Implement uncurry, which reverses the transformation of curry. Note that since => associates to the right, A => (B => C) can be written as A => B => C.

def uncurry[A,B,C](f: A => B => C): (A, B) => C

Let’s look at a final example, function composition, which feeds the output of one function to the input of another function. Again, the implementation of this function is fully determined by its type signature.

Exercise 2.5

Implement the higher-order function that composes two functions.

def compose[A,B,C](f: B => C, g: A => B): A => C

This is such a common thing to want to do that Scala’s standard library provides compose as a method on Function1 (the interface for functions that take one argument). To compose two functions f and g, we simply say f compose g.[10] It also provides an andThen method. f andThen g is the same as g compose f:

10 Solving the compose exercise by using this library function is considered cheating.
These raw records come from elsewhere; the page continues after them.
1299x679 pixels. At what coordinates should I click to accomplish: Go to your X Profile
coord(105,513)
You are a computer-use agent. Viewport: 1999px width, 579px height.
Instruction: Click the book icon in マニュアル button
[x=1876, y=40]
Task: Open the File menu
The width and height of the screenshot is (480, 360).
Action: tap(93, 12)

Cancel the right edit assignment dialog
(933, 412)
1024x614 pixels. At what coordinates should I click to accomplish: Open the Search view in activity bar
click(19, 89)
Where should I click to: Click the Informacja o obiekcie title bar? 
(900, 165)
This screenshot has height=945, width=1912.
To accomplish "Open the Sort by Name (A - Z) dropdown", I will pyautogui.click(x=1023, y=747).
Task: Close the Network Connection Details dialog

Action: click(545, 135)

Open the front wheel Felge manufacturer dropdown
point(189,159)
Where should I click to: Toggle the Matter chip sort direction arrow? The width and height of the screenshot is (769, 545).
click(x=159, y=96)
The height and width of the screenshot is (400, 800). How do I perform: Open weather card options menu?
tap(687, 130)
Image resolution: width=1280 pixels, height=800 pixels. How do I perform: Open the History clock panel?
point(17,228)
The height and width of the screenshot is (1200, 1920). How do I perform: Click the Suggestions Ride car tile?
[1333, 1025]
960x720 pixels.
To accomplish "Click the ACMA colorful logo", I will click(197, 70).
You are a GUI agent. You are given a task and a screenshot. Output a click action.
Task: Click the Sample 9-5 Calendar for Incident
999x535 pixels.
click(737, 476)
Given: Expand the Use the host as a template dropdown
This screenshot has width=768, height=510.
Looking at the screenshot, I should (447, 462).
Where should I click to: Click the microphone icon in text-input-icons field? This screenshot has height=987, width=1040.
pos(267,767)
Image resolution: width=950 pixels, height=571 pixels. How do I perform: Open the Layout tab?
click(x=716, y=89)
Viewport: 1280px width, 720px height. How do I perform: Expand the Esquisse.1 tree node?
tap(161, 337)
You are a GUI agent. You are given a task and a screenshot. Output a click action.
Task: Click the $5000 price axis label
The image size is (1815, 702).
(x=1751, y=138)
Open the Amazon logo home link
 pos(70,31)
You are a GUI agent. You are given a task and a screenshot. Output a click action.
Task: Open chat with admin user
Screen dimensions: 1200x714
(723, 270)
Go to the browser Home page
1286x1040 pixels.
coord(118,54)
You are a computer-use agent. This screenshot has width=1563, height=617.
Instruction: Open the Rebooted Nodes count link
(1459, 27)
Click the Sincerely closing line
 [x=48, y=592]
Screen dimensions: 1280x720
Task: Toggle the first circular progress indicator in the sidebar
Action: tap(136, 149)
scala> val f = (x: Double) => math.Pi / 2 - x

f: Double => Double = <function1>

scala> val cos = f andThen math.sin

cos: Double => Double = <function1>

It’s all well and good to puzzle together little one-liners like this, but what about programming with a large real-world code base? In functional programming, it turns out to be exactly the same. Higher-order functions like compose don’t care whether they’re operating on huge functions backed by millions of lines of code or functions that are simple one-liners. Polymorphic, higher-order functions often end up being extremely widely applicable, precisely because they say nothing about any particular domain and are simply abstracting over a common pattern that occurs in many contexts. For this reason, programming in the large has much the same flavor as programming in the small. We’ll write a lot of widely applicable functions over the course of this book, and the exercises in this chapter are a taste of the style of reasoning you’ll employ when writing such functions.

2.7. Summary

In this chapter, we learned enough of the Scala language to get going, and some preliminary functional programming concepts. We learned how to define simple functions and programs, including how we can express loops using recursion; then we introduced the idea of higher-order functions, and we got some practice writing polymorphic functions in Scala. We saw how the implementations of polymorphic functions are often significantly constrained, such that we can often simply “follow the types” to the correct implementation. This is something we’ll see a lot of in the chapters ahead.

Although we haven’t yet written any large or complex programs, the principles we’ve discussed here are scalable and apply equally well to programming in the large as they do to programming in the small.

Next we’ll look at using pure functions to manipulate data.